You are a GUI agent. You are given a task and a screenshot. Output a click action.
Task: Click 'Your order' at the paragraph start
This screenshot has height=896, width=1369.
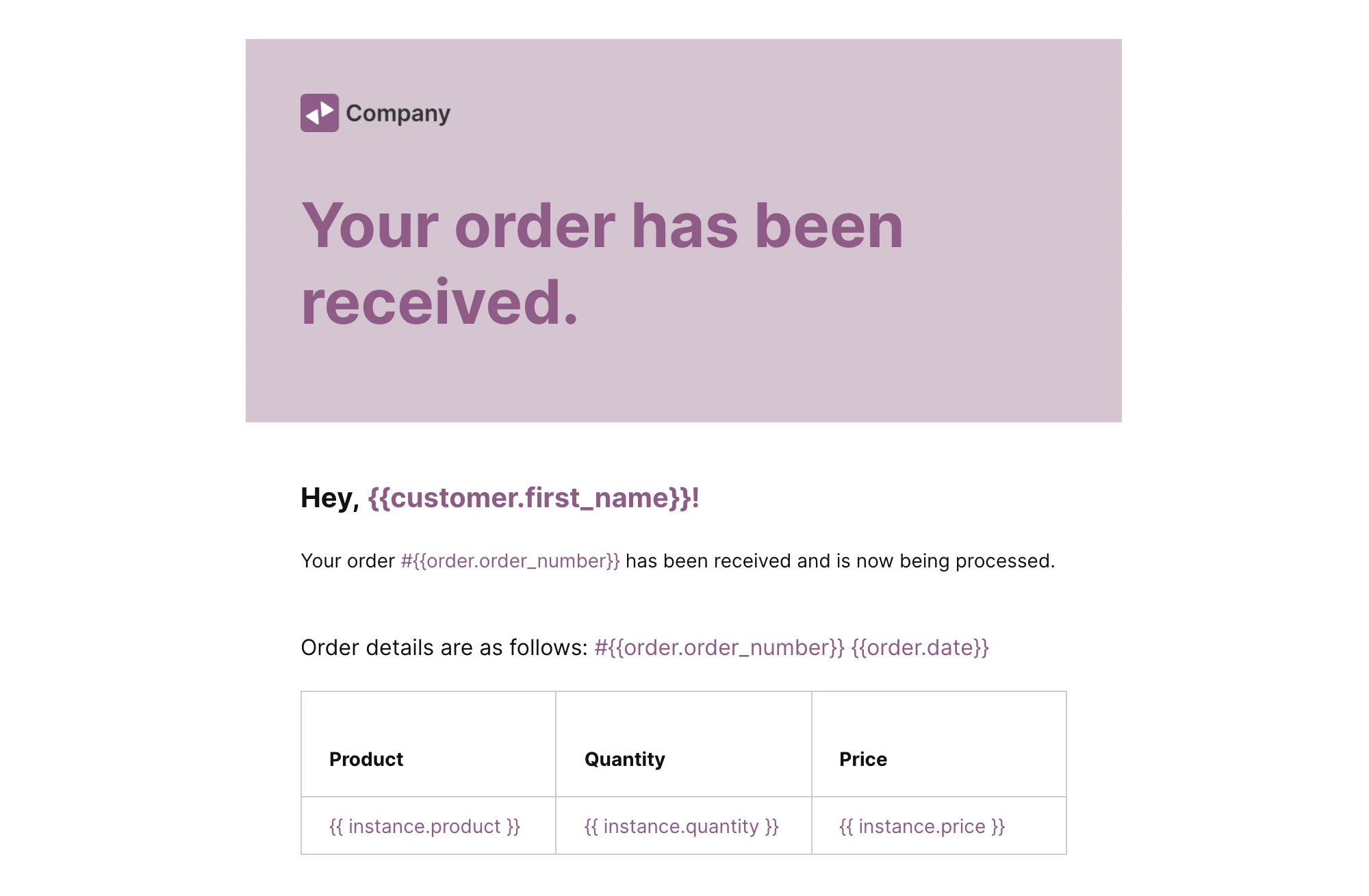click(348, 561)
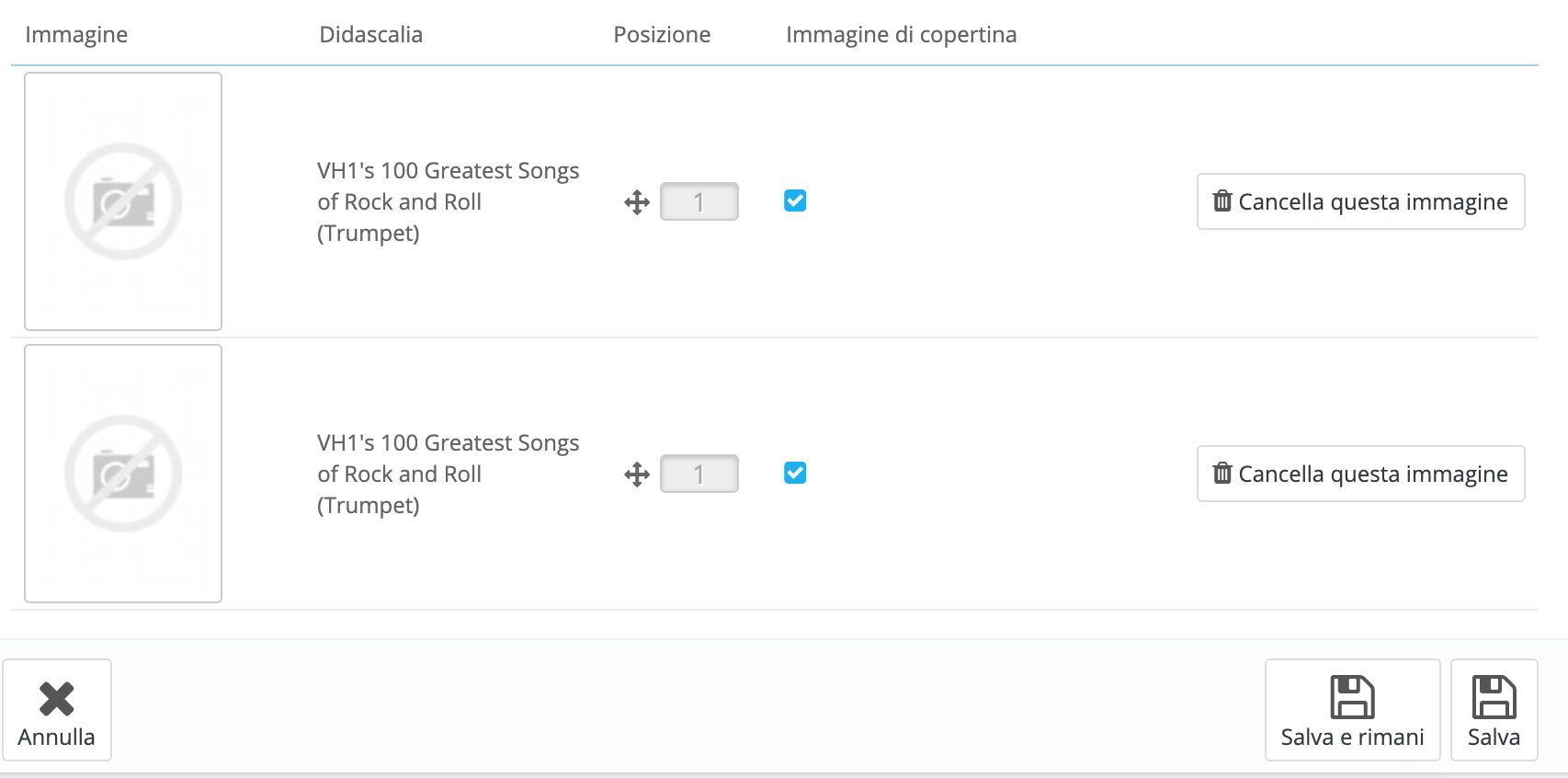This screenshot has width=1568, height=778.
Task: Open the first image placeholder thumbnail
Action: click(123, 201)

...

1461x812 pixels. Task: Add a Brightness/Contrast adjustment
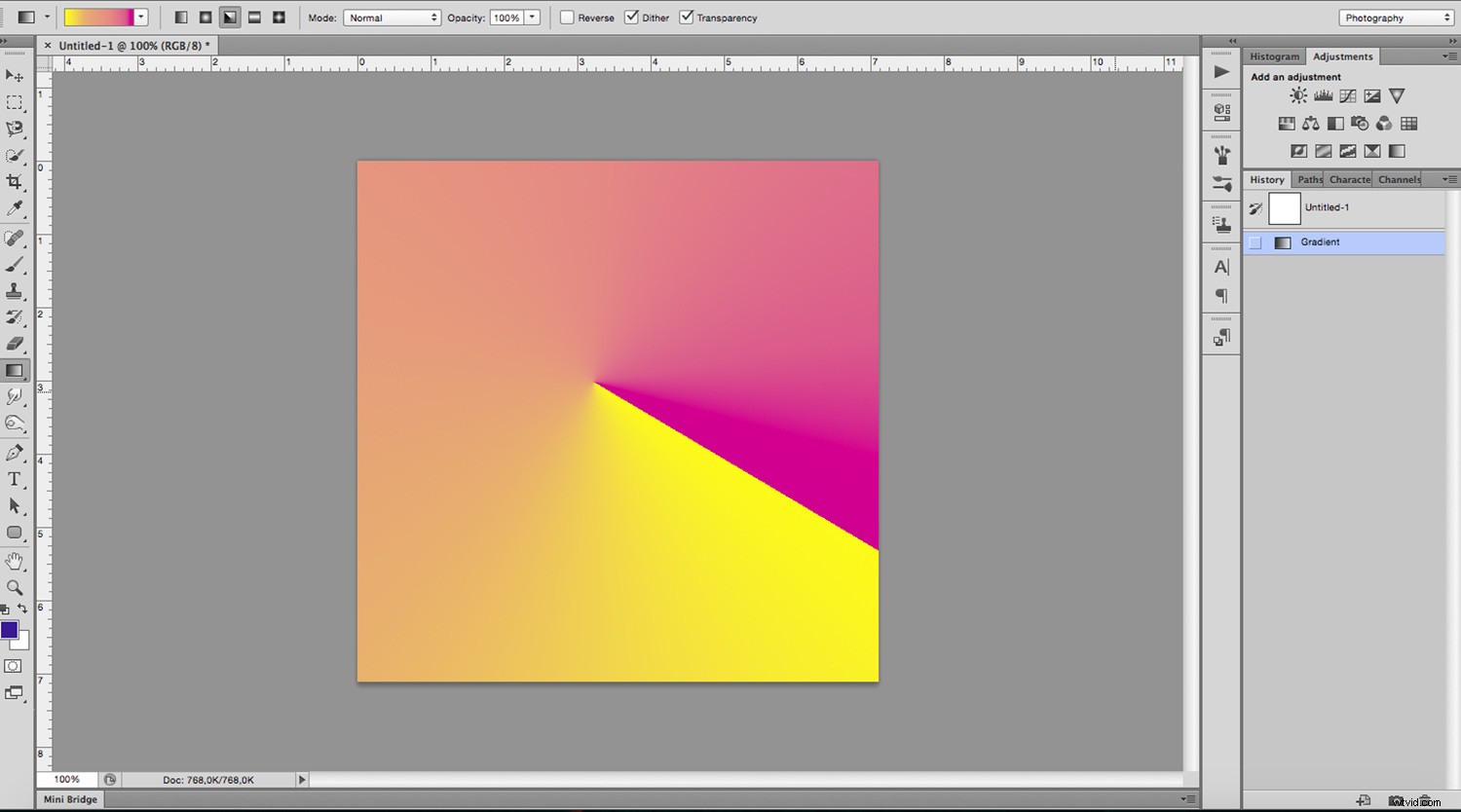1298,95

# REQUIREMENT
Rewrite the rows between the lines holding "You are a GUI" and "Action: click(123, 201)", inclusive, with "GUI agent" changed to "GUI assistant" and everything else left as it is. Omit the pictures from your answer.

# TASK OUTPUT
You are a GUI assistant. You are given a task and a screenshot. Output a click action.
Task: Click 'Your order' at the paragraph start
This screenshot has height=896, width=1369.
click(348, 561)
This screenshot has width=1568, height=778.
Task: Open the first image placeholder thumbnail
Action: click(123, 201)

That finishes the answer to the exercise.